Семнадцатого ноября две тысячи сто тридцатого года.

Эту дату мы запомним навсегда, просто не сможем забыть, вытравить из памяти, стереть из прошлого, общего на всех.

День, когда мы поняли, что мы не одни.

Когда заглянули туда, куда нельзя заглядывать, посмотрели в межзвёздные пучины, услышали позывные далёких миров.

Поначалу ещё не верили, ещё посмеивались, читая свежие сенсации, давайте, давайте, журналюги, пугайте нас зелёными человечками…

Чем дальше, тем больше понимали: правда. Искали в Сети, ждали свежих газет, смотрели фотографии дальних миров, планеты, такой далёкой и такой чужой, смотрели, какие там дома строят, каким богам молятся, кого ставят на пьедестал, кому рубят головы. На снимках ничего было не разобрать, как будто смотришь с самолёта, но всё-таки смотрели, разглядывали очертания городов…

А потом мы поняли, что они вооружены.

И вооружены неплохо.

Мы видели полигоны, длинные армейские бараки, вострые носы ракет. Мы видели боевые спутники, болтавшиеся вокруг планеты, как на привязи. Мы видели…

Много что видели.

И чем больше видели, тем больше понимали: когда-нибудь они нападут на нас.

Семнадцатого марта две тысячи сто сорокового года.

Эту дату мы тоже не сможем забыть. Никогда. Дату, когда стартовал "Арес", унёсся в ледяные пучины космоса, чтобы одолеть тех, неведомых, где-то там, в других галактиках.

Семнадцатого сентября трёхтысячного года. Эту дату мы тоже не забудем, дату, когда "Арес" наконец-то достиг цели, системы корабля возвестили нам, что наконец-то можно пробудиться от многовекового сна. Цель оказалась дальше, чем мы думали, много дальше, нам даже показалось – как будто такое могло быть – что она за пределами вселенной.

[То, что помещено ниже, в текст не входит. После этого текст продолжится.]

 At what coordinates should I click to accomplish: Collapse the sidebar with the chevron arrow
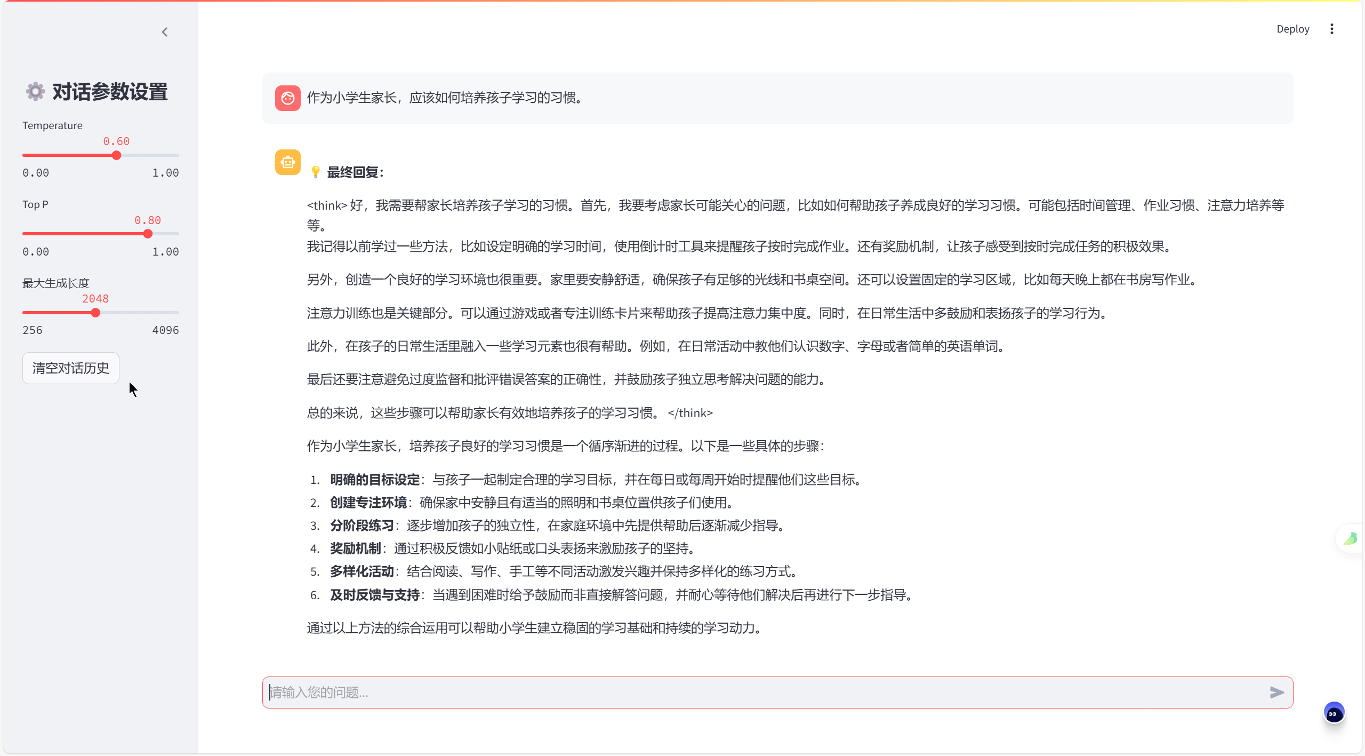point(165,32)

Семнадцатое мая три тысячи третьего года. Исторический день – когда мы сожгли дотла чужую цивилизацию, оставили от неё дымящиеся руины. Помню, как первый и последний раз опустились на погибшую планету, как снимались – на фоне разрушенных городов, как я нарисовал на стене сожжённого храма знак земли, крест внутри круга, расписался кровью.

Семнадцатого апреля три тысячи девятисотого года. День, когда мы вернулись назад, и системы "Ареса" возвестили нам, что можно просыпаться от векового сна.

Мы приближались к земле, мы слали позывные на землю, земля не отвечала. Когда мы приблизились к родной планете, взорам нашим предстало страшное зрелище.

От нашей цивилизации, некогда великой, остались обожжённые руины. Враги опередили нас, они уже побывали здесь, разрушили наши города, испещрили землю воронками от ядерных взрывов.

Мы ещё не понимали, что случилось. Мы ещё жаждали мести, мы ещё искали в пучинах космоса вражеские корабли.

А потом среди руин я увидел обломки храма, на котором кровью был начертан знак земли.

И понял всё.

2013 г.

Память

– Вы последний? – спросил он.

Я не знал, последний я или нет. Я вообще не знал, кто я. И где я.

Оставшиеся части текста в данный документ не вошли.